**WORK INSTRUCTIONS**.
Going line by line through the entries below, note each one with "tree", then report how many there are and nothing else.

**PROVIDED RECORDS**.
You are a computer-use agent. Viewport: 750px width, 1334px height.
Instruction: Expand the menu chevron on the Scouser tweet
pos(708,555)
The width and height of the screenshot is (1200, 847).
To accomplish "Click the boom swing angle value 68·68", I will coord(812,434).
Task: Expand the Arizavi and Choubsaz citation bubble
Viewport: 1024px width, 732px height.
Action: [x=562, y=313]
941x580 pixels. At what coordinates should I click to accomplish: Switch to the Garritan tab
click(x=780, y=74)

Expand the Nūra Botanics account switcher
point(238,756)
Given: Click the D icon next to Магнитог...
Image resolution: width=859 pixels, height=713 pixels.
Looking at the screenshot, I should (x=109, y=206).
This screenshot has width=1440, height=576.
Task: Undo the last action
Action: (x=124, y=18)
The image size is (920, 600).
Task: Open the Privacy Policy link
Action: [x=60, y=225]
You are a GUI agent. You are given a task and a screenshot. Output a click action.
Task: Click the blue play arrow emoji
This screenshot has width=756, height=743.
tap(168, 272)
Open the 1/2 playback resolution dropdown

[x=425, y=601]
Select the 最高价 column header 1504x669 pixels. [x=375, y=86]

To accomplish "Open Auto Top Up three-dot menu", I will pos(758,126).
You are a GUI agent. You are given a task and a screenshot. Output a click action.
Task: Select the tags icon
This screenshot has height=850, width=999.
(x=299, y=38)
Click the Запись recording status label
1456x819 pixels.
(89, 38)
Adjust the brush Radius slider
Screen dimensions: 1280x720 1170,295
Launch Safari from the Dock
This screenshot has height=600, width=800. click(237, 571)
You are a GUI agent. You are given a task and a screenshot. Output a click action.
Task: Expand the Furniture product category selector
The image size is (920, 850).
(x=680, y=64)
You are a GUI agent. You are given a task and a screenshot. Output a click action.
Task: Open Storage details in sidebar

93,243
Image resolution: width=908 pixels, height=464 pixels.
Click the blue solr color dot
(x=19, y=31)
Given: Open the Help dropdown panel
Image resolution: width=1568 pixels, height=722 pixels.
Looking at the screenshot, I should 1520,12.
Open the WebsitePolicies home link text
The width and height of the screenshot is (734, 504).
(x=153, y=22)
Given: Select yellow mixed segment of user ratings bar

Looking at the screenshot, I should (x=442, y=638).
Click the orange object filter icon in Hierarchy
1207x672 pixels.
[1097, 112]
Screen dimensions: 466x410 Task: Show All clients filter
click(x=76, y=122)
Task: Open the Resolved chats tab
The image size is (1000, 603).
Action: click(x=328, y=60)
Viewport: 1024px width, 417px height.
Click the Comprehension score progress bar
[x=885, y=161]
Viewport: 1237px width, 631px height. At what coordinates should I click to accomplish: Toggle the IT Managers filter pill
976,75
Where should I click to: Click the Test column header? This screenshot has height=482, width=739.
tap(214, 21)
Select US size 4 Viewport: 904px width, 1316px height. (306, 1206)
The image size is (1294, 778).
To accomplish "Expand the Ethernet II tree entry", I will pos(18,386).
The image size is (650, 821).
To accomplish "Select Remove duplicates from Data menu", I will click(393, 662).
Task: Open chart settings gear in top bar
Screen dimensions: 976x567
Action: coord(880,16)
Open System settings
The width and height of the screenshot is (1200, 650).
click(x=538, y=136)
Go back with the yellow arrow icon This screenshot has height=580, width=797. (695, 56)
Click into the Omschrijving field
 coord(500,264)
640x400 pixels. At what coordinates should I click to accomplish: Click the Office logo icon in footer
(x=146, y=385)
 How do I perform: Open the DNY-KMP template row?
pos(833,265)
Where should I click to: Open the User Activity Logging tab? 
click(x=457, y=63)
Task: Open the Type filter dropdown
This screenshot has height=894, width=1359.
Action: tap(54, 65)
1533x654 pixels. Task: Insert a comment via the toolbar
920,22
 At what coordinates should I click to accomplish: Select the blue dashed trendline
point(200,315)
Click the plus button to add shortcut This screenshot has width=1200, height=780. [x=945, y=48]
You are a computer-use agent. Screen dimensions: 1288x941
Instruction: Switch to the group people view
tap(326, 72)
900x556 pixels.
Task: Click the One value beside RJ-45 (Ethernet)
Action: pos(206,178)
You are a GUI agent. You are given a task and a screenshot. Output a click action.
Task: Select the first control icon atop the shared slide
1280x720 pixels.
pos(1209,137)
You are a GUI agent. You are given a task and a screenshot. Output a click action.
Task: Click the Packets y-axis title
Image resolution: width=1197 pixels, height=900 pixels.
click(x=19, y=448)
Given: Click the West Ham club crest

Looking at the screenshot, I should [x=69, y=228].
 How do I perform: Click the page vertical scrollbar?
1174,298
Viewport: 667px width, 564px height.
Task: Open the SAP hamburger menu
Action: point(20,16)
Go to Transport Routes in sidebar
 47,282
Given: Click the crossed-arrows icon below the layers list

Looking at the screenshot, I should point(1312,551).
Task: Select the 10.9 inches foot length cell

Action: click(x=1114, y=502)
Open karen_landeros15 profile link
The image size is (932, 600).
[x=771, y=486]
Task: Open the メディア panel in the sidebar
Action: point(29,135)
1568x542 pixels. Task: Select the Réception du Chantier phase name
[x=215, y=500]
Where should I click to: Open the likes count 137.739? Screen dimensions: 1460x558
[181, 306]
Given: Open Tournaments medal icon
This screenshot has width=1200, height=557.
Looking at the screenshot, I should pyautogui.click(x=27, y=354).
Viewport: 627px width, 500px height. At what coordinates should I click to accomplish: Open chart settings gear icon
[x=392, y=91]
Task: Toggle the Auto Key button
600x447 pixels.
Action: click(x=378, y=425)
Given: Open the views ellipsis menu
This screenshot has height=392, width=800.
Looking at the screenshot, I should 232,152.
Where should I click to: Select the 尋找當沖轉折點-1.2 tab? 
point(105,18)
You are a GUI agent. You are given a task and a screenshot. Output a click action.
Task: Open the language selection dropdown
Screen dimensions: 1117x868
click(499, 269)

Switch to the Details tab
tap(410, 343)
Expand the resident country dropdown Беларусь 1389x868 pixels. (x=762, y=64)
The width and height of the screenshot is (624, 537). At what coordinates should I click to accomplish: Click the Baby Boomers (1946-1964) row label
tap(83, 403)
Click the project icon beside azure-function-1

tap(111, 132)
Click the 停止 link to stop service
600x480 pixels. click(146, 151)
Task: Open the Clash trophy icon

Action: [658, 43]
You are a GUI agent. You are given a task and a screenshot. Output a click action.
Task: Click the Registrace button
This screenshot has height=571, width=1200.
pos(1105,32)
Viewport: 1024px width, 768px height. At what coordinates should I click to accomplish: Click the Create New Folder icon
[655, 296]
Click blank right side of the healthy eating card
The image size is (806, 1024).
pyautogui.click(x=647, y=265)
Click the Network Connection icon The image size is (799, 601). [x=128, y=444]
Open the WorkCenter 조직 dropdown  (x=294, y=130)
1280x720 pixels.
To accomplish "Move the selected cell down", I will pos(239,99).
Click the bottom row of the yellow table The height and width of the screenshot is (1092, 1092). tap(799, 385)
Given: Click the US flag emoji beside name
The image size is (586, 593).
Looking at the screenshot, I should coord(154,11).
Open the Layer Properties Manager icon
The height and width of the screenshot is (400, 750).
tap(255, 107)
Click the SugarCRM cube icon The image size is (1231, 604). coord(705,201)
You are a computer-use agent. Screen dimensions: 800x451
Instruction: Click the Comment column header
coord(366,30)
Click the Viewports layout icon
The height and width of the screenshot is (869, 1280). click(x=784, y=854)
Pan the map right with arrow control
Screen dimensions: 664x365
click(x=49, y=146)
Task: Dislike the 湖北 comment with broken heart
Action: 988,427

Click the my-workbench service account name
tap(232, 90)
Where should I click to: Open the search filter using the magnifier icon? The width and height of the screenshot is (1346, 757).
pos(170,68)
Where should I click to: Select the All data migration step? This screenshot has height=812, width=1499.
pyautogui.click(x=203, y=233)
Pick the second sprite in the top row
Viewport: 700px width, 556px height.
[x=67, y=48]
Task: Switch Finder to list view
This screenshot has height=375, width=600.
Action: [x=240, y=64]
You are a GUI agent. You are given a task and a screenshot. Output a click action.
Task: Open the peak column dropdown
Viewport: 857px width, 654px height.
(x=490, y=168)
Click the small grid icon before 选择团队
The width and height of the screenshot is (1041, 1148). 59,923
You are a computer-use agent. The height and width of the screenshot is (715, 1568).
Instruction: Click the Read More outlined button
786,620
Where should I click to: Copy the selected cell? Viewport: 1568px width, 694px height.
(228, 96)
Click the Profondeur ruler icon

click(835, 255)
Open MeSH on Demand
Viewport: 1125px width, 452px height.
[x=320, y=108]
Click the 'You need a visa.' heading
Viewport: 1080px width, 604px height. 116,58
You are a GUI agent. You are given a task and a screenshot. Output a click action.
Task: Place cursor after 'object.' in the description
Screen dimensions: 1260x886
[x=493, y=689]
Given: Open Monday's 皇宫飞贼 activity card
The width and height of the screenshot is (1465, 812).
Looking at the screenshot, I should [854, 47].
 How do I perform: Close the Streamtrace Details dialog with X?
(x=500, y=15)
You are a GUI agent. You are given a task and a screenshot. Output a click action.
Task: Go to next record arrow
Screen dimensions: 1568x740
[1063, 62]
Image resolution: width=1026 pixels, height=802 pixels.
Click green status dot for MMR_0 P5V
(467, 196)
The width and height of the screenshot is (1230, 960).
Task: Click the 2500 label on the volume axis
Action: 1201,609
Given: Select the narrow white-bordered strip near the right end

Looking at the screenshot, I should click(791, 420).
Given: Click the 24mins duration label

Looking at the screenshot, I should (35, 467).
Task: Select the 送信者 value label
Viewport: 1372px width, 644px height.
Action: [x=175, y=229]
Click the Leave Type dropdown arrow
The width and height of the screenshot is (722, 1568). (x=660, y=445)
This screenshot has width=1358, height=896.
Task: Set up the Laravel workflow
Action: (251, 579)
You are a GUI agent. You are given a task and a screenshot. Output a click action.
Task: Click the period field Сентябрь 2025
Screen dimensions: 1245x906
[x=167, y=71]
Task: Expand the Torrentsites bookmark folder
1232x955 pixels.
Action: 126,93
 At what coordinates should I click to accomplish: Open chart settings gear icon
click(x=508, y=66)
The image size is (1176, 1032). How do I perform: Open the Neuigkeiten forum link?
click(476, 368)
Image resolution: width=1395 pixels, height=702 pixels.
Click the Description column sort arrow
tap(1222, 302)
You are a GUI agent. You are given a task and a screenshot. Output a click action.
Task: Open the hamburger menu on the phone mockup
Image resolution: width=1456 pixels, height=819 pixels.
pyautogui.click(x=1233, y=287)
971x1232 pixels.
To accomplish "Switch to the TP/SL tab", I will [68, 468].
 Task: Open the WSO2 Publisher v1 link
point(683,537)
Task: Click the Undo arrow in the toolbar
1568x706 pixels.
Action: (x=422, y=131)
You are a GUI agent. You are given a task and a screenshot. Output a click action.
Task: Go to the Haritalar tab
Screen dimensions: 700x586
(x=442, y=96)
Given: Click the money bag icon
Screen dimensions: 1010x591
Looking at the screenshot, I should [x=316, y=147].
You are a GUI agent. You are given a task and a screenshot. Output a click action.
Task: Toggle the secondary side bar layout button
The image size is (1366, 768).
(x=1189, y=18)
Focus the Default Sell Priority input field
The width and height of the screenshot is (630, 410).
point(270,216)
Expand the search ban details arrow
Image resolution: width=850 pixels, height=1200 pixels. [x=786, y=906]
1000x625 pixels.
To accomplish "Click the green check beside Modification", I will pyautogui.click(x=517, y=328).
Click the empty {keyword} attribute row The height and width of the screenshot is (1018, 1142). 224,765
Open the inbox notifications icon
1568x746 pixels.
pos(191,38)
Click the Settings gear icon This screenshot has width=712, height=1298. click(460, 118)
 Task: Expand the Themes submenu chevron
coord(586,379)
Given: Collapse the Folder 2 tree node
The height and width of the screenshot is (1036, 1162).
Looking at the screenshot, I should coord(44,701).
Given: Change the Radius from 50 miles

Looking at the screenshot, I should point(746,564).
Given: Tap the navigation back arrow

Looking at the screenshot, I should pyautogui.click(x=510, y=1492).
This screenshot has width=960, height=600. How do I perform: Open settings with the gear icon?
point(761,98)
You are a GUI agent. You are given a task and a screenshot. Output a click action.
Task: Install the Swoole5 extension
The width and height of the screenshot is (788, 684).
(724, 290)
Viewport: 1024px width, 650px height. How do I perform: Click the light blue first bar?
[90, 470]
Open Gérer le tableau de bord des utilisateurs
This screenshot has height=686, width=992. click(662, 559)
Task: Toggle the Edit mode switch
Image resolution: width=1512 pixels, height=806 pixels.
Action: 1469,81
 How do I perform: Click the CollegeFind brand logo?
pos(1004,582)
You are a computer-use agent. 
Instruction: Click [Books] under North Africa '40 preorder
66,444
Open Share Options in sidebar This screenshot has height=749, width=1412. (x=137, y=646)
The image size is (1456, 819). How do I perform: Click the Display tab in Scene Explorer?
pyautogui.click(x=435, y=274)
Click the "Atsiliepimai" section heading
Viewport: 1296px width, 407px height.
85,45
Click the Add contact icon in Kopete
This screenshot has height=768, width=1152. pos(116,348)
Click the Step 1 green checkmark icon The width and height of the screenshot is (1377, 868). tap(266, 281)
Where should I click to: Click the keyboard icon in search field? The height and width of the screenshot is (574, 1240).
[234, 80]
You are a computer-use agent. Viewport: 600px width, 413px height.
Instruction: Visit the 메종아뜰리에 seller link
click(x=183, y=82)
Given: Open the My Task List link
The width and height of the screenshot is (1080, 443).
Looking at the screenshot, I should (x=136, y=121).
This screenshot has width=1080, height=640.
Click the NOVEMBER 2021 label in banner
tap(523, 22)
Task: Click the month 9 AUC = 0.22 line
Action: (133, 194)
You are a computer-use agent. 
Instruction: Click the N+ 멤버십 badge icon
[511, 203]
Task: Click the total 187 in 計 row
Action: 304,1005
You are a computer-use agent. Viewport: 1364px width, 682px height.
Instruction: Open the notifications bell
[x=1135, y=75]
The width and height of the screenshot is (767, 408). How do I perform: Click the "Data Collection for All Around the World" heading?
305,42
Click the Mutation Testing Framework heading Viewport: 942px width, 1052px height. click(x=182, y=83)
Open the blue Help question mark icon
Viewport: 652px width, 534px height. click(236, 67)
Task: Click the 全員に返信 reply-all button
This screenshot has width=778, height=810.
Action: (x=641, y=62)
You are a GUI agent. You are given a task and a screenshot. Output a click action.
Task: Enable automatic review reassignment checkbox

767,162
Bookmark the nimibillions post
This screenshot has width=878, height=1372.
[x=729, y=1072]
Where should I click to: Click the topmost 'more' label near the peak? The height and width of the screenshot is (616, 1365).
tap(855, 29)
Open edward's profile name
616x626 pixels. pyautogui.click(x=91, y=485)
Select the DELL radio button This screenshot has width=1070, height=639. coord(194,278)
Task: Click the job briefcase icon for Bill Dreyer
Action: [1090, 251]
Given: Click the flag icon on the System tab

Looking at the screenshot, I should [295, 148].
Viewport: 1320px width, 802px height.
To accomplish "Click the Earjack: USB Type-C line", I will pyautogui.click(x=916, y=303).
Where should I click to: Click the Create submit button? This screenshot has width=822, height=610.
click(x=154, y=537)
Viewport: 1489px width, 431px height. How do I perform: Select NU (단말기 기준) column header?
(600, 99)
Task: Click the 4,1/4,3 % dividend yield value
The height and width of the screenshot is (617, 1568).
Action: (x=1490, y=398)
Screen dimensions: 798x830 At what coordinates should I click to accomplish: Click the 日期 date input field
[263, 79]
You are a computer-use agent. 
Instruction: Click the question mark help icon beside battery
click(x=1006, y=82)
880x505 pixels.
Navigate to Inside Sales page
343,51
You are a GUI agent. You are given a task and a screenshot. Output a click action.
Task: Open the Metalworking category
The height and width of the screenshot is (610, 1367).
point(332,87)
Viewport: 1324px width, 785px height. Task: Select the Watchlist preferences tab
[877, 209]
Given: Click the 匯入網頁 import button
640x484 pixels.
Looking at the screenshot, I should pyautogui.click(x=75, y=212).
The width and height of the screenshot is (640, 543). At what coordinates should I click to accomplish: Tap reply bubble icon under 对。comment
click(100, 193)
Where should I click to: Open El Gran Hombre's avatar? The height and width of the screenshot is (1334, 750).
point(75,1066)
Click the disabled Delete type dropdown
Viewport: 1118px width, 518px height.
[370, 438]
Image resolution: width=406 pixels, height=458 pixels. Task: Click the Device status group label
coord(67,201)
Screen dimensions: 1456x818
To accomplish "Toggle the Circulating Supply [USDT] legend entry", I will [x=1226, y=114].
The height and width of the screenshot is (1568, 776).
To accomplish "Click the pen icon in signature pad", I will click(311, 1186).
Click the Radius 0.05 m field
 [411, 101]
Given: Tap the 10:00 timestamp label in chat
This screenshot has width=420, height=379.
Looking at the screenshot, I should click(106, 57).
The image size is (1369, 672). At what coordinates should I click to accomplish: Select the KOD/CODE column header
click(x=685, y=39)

**TASK SOLUTION**.
2